● **RECORDS SHOWN**:
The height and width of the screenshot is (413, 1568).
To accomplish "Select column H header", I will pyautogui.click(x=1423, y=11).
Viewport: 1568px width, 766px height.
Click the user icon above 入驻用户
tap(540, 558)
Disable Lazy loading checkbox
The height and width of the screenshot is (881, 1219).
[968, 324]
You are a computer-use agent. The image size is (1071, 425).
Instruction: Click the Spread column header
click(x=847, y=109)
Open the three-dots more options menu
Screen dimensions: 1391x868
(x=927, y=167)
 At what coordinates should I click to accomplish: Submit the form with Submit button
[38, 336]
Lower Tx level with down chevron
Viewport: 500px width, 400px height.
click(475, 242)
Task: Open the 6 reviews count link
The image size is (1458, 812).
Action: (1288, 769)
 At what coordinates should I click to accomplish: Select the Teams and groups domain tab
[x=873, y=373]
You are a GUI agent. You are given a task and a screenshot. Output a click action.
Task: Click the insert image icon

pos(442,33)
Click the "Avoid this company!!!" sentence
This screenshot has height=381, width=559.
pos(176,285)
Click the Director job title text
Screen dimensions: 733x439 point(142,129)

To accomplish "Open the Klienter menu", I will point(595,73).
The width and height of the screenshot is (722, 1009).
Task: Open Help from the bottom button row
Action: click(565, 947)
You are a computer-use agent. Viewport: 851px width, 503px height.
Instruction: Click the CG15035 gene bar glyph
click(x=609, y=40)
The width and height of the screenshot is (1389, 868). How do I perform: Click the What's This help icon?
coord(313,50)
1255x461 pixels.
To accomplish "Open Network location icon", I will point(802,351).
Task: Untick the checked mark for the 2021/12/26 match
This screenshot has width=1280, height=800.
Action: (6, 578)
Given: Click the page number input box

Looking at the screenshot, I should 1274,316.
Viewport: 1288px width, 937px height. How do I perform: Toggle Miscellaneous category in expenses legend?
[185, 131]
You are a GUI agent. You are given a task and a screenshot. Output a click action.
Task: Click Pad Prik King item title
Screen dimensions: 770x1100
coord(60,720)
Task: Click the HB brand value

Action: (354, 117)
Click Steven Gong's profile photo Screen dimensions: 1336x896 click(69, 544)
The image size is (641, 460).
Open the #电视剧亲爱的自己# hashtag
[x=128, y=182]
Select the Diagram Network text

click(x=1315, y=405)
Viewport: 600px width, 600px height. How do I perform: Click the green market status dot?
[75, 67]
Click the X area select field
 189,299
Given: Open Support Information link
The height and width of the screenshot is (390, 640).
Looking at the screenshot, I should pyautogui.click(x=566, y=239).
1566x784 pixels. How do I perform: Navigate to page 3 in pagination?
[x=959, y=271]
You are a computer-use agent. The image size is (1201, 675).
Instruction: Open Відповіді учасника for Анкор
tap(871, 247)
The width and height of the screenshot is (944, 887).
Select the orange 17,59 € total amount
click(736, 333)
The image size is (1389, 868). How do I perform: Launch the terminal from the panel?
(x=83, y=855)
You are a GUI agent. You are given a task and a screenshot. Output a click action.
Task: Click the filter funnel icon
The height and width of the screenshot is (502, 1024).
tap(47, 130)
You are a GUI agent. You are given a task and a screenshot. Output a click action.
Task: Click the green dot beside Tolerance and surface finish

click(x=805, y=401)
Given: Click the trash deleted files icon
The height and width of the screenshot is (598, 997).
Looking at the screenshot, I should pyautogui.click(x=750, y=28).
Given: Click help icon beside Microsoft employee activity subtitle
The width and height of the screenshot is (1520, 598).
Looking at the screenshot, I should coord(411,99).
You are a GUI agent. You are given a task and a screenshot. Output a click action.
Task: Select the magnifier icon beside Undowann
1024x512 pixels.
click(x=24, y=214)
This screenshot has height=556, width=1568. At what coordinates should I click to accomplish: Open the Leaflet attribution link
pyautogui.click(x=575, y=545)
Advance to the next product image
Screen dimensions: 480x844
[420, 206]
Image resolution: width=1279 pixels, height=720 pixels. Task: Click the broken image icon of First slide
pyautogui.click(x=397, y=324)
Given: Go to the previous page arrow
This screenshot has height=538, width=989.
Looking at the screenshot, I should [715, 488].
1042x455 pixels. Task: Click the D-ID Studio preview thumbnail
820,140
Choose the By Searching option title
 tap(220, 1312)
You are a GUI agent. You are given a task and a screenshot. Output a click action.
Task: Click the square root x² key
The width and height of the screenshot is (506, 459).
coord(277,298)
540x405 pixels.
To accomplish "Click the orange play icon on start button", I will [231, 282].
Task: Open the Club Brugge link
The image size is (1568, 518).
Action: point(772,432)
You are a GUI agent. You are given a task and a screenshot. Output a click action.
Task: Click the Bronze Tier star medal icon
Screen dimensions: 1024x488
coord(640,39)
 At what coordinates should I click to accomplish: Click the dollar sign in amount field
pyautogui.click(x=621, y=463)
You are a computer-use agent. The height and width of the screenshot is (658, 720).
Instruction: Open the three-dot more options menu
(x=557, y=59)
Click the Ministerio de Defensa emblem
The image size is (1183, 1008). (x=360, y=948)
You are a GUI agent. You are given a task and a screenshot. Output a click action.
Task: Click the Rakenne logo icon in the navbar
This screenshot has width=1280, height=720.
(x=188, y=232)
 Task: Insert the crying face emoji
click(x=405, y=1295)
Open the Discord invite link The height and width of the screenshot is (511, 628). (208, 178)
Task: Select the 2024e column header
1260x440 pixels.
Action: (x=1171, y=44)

● **ASSIGNED TASK**: Using only the entries above, output the line with "This screenshot has width=1280, height=800.", the line with "You are a computer-use agent. The image size is (1201, 675).", and all lines between them, exactly as they stand.

● **EXERCISE OUTPUT**:
This screenshot has width=1280, height=800.
Action: (6, 578)
Given: Click the page number input box

Looking at the screenshot, I should 1274,316.
Viewport: 1288px width, 937px height. How do I perform: Toggle Miscellaneous category in expenses legend?
[185, 131]
You are a GUI agent. You are given a task and a screenshot. Output a click action.
Task: Click Pad Prik King item title
Screen dimensions: 770x1100
coord(60,720)
Task: Click the HB brand value

Action: (354, 117)
Click Steven Gong's profile photo Screen dimensions: 1336x896 click(69, 544)
The image size is (641, 460).
Open the #电视剧亲爱的自己# hashtag
[x=128, y=182]
Select the Diagram Network text

click(x=1315, y=405)
Viewport: 600px width, 600px height. How do I perform: Click the green market status dot?
[75, 67]
Click the X area select field
 189,299
Given: Open Support Information link
The height and width of the screenshot is (390, 640).
Looking at the screenshot, I should pyautogui.click(x=566, y=239).
1566x784 pixels. How do I perform: Navigate to page 3 in pagination?
[x=959, y=271]
You are a computer-use agent. The image size is (1201, 675).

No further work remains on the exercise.